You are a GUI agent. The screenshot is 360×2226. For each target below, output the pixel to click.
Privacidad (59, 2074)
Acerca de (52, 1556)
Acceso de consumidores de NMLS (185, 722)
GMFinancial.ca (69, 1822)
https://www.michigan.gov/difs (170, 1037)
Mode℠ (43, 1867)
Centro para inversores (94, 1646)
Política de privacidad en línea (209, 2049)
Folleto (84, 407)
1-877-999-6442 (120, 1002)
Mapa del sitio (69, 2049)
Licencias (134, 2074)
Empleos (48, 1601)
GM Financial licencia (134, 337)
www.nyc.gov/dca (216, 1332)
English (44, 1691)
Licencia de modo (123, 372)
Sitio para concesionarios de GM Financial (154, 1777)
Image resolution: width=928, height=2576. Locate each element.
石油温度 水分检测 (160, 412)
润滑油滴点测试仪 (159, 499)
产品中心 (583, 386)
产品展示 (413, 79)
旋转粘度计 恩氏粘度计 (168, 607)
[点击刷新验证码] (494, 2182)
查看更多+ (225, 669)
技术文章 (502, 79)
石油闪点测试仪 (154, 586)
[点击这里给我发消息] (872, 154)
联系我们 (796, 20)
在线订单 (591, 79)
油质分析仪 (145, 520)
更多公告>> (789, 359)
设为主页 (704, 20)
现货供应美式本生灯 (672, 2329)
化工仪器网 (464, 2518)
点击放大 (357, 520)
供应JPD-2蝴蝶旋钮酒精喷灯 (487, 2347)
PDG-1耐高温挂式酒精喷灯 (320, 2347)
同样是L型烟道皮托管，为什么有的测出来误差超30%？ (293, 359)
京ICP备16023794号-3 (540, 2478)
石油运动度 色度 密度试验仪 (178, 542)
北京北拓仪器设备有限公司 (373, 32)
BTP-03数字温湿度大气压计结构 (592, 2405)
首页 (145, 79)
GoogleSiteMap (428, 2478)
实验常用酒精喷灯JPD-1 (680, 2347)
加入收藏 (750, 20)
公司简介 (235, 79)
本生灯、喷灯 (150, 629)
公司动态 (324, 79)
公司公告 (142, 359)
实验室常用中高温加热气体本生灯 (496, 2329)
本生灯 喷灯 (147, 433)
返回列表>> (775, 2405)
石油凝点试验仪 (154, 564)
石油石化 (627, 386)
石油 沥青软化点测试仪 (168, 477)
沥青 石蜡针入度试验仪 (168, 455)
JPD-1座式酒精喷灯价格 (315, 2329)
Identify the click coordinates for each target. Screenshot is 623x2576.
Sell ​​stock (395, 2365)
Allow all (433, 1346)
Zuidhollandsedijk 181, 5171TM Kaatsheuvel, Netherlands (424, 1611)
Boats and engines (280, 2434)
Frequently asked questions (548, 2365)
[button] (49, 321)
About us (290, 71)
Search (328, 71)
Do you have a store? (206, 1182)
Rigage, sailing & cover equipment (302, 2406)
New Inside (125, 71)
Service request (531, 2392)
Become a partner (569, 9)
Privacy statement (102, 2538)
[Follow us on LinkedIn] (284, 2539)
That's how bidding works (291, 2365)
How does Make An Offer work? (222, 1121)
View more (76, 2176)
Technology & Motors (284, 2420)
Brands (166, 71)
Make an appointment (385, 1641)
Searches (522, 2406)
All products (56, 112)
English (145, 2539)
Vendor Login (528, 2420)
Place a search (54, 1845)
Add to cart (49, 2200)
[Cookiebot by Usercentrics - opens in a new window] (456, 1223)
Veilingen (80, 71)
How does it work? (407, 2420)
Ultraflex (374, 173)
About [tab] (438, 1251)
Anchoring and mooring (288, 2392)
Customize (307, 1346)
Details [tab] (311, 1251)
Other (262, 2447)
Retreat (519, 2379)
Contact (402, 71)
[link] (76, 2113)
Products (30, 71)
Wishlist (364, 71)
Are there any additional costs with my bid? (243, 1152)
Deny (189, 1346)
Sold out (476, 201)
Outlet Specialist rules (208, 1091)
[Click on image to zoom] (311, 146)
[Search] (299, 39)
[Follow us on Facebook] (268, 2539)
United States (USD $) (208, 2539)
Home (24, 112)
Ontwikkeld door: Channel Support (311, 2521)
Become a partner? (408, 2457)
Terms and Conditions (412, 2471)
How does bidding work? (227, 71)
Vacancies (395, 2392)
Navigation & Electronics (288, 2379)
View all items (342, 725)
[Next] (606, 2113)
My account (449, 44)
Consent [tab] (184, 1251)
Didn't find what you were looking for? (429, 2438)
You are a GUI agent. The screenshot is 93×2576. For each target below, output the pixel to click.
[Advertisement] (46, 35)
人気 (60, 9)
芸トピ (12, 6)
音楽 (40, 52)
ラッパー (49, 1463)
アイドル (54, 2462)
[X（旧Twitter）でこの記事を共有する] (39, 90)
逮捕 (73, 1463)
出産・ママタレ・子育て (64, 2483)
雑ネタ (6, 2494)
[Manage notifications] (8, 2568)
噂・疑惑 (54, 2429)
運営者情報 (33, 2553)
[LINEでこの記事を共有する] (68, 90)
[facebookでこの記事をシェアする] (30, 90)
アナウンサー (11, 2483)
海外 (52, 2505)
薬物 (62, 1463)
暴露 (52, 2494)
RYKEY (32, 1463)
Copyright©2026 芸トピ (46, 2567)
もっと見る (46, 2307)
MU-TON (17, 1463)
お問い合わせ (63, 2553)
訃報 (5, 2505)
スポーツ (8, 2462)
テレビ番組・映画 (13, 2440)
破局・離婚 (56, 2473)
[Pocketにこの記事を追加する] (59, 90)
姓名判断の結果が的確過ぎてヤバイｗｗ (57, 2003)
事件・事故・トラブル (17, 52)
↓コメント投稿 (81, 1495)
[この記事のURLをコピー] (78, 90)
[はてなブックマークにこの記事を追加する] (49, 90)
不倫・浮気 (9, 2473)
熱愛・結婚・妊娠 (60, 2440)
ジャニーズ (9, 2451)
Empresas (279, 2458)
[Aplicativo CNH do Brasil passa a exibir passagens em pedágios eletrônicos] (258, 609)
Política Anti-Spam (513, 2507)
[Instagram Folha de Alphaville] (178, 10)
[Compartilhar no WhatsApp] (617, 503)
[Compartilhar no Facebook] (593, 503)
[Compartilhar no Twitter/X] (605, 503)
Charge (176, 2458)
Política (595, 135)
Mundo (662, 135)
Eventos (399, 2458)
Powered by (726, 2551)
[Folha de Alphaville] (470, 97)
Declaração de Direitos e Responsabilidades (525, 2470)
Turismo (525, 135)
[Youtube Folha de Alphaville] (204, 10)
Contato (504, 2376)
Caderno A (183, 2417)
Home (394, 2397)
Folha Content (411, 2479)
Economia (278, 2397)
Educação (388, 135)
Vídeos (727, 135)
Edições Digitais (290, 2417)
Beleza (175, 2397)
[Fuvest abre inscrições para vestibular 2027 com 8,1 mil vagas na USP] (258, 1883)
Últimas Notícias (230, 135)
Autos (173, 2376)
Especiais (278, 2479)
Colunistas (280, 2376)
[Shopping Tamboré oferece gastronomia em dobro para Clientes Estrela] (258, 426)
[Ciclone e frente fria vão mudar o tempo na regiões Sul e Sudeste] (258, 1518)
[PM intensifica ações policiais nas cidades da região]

[Task details] Please state how many lines in the listing hold the string "output", giving the number alone.

[Your solution] 2